This court granted certiorari to consider the construction to be given to OCGA 5-6-35 (a) (6), which requires an application to appeal in "all actions for damages in which the judgment is $2500 or less." The Court of Appeals found that the intent of the statutory scheme in OCGA 5-6-35 is to alleviate the massive caseloads in the appellate courts by providing for discretionary review rather than right of direct appeal in certain types of cases. Brown v. Assoc. Financial Services Corp., 175 Ga. App. 553 (333 SE2d 888) (1985). We agree. However, we disagree with their holding that the applicability of OCGA 5-6-35 (a) (6) is determined in all cases by the amount placed in controversy by a party seeking damages.
By its own terms OCGA 5-6-35 (a) (6) applies when there is an action for damages and the result is a judgment of $2,500 or less. See City of Brunswick v. Todd, 255 Ga. 448 (339 SE2d 589) (1986). We interpret this to mean that an application is required when a party seeking a money judgment prevails, that is a judgment for some sum is obtained but the award is $2,500 or some lesser sum. The use of the amount of the judgment would apply whether the issues are decided by the court or by a jury.

**Collected material:**
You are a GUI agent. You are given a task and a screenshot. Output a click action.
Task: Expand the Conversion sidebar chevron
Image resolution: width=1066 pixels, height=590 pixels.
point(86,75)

**Objectives:**
#1 In the court opinion on OCGA 5-6-35 (a) (6), what does the Court of Appeals say the statutory scheme is meant to do?
#2 Continue the court opinion on OCGA 5-6-35 (a) (6), picking up right after its final sentence.

**Answers for the exercise:**
#1 It is meant to ease the massive caseloads in the appellate courts by providing for discretionary review rather than a right of direct appeal in certain types of cases.

#2
In our view the legislature intended to remove the right of direct appeal when a claimant prevails but a fact finder has determined that the damage suffered is not substantial. It must be kept in mind that the legislature has not said there is no appeal but merely required that the party seeking to appeal must by application show error and why the appeal should be granted and heard. A direct appeal is available in those cases where the injury is great but the party seeking compensation loses on liability, and the party seeking substantial damages gets no judgment.
Brown argues that OCGA 5-6-35 (a) (6) does not apply to the judgment in favor of Associates because the action and judgment are for a grant of possession and not an action or a judgment for damages. We agree. Associates argues that even if not a judgment for damages under OCGA 5-6-35 (a) (6), an application to appeal should be required by applying OCGA 5-6-35 (a) (4). Paragraph (4) requires an application to appeal in cases involving garnishment or attachment. We cannot adopt this rationale because the writ of possession is a special statutory proceeding which the legislature could have added to the list of discretionary appeals but did not. Since a judgment granting a writ of possession does not come under OCGA 5-6-35, Brown had a right to direct appeal from the foreclosure judgment.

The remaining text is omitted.